:: Exercise details ::
Return, unaltered, each line of the records below that contains the word "should".
"""
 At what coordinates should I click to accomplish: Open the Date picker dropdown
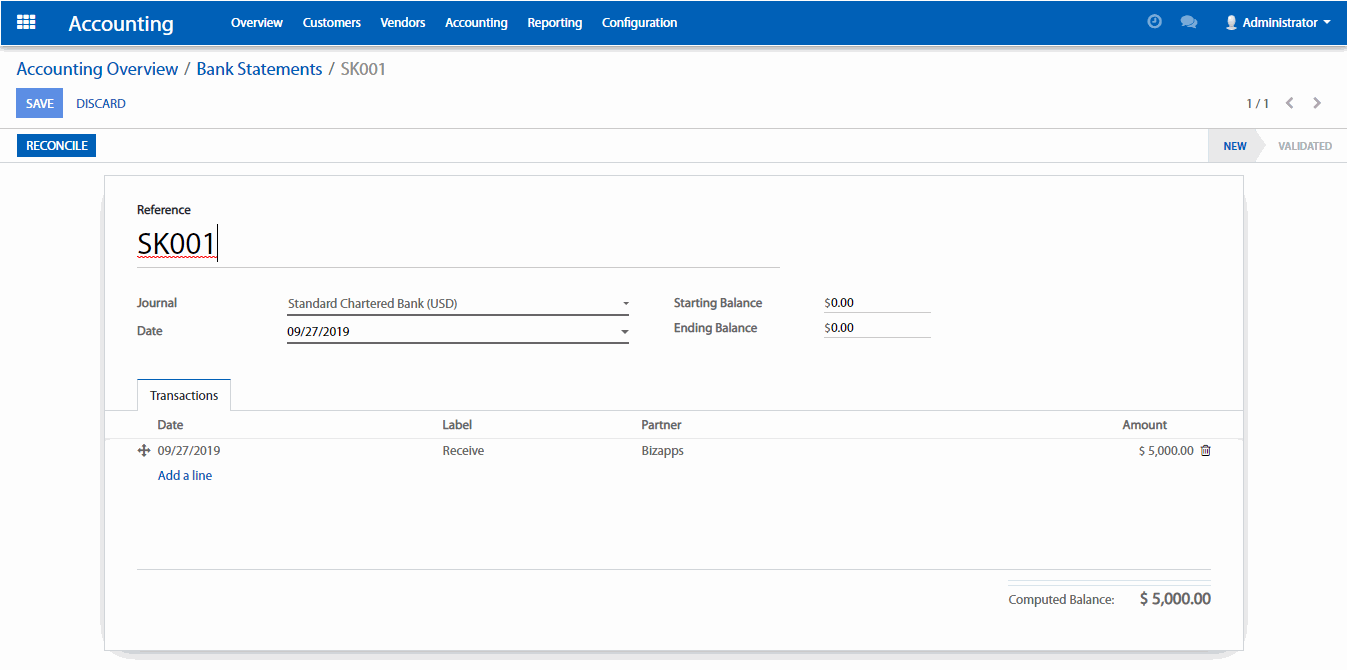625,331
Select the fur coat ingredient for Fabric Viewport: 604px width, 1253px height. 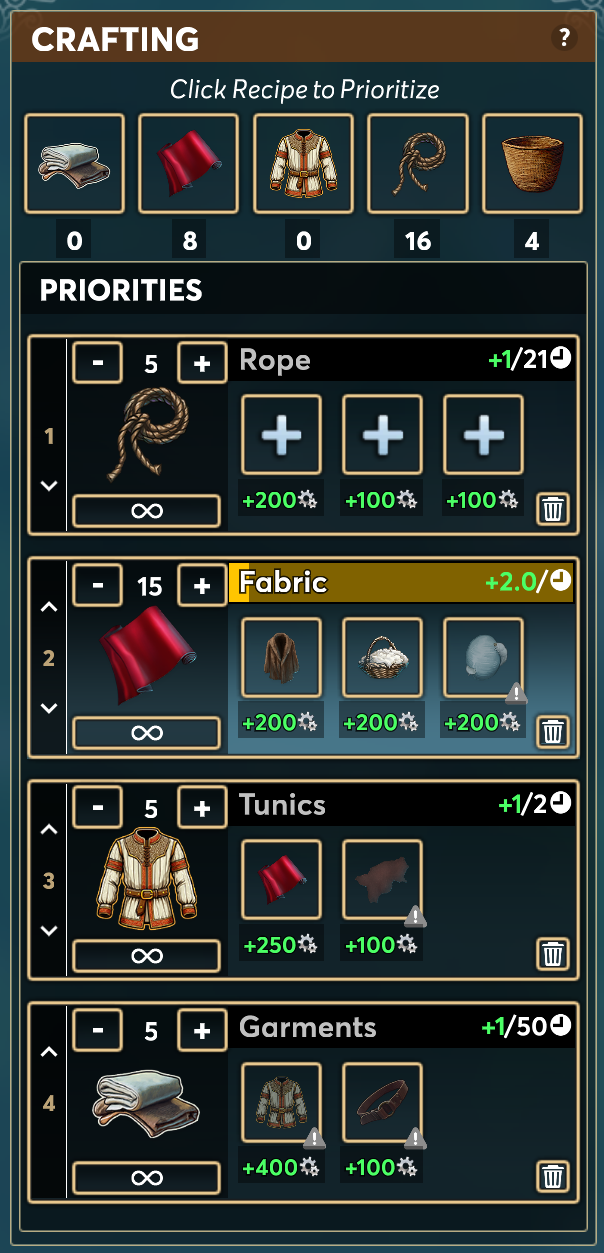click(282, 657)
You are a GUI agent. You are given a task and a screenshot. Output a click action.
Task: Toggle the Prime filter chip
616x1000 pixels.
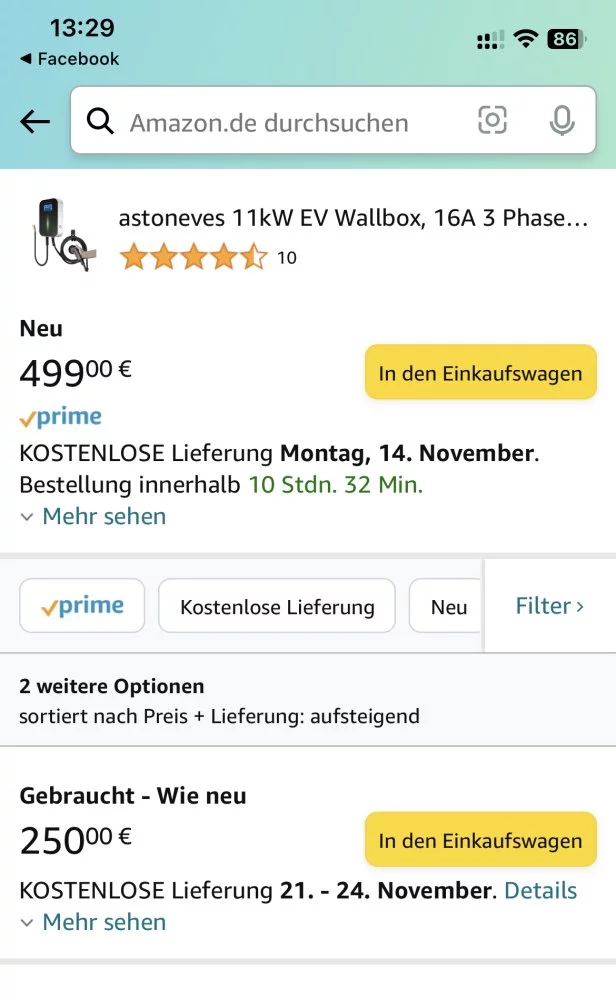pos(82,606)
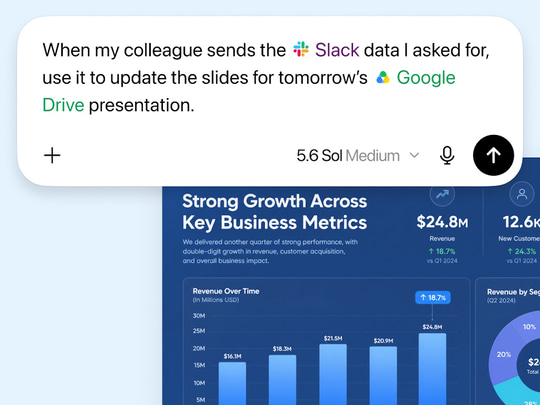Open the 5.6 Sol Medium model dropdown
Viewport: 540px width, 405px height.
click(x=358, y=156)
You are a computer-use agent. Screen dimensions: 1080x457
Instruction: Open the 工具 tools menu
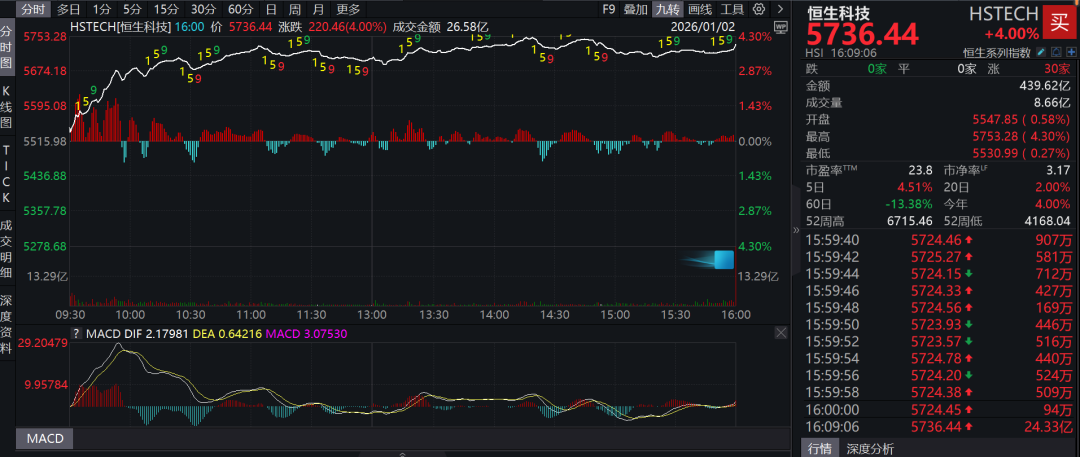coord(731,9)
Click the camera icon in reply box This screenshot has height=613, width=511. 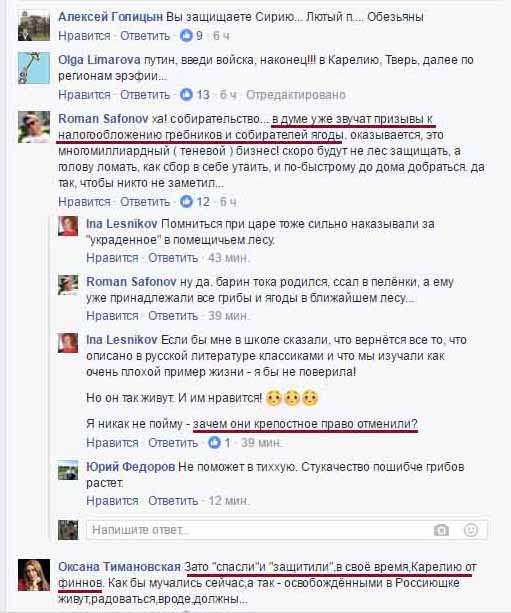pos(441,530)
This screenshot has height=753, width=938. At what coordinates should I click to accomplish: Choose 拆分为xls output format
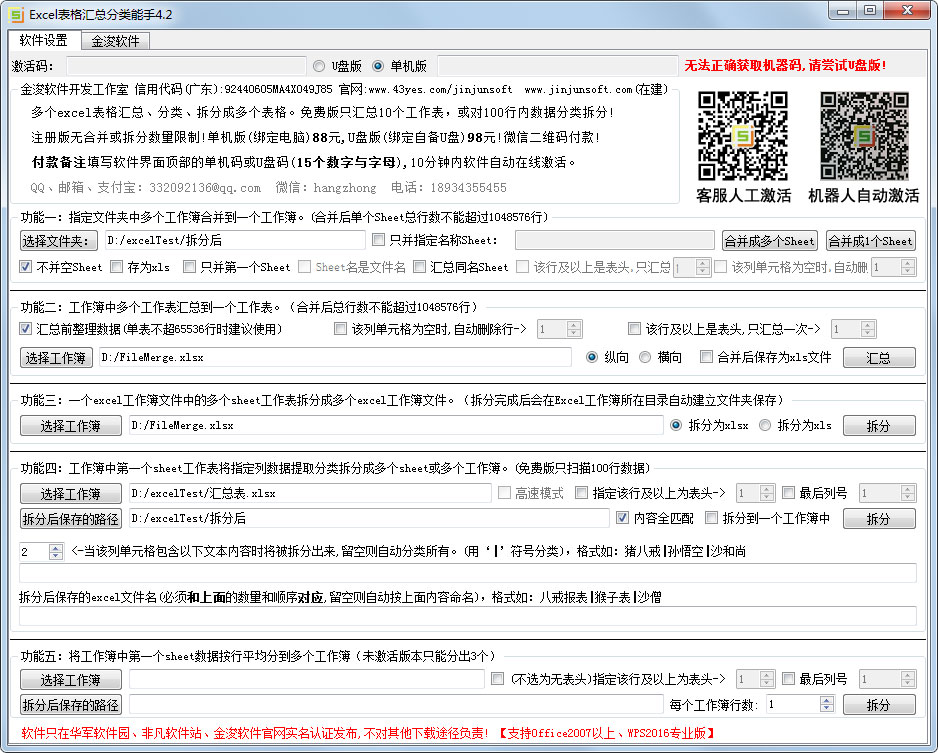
"""
:: Expected answer ::
 At what coordinates should I click to accomplish: Open the Date picker dropdown
This screenshot has height=753, width=938. At what coordinates should I click to accomplish: Choose 拆分为xls output format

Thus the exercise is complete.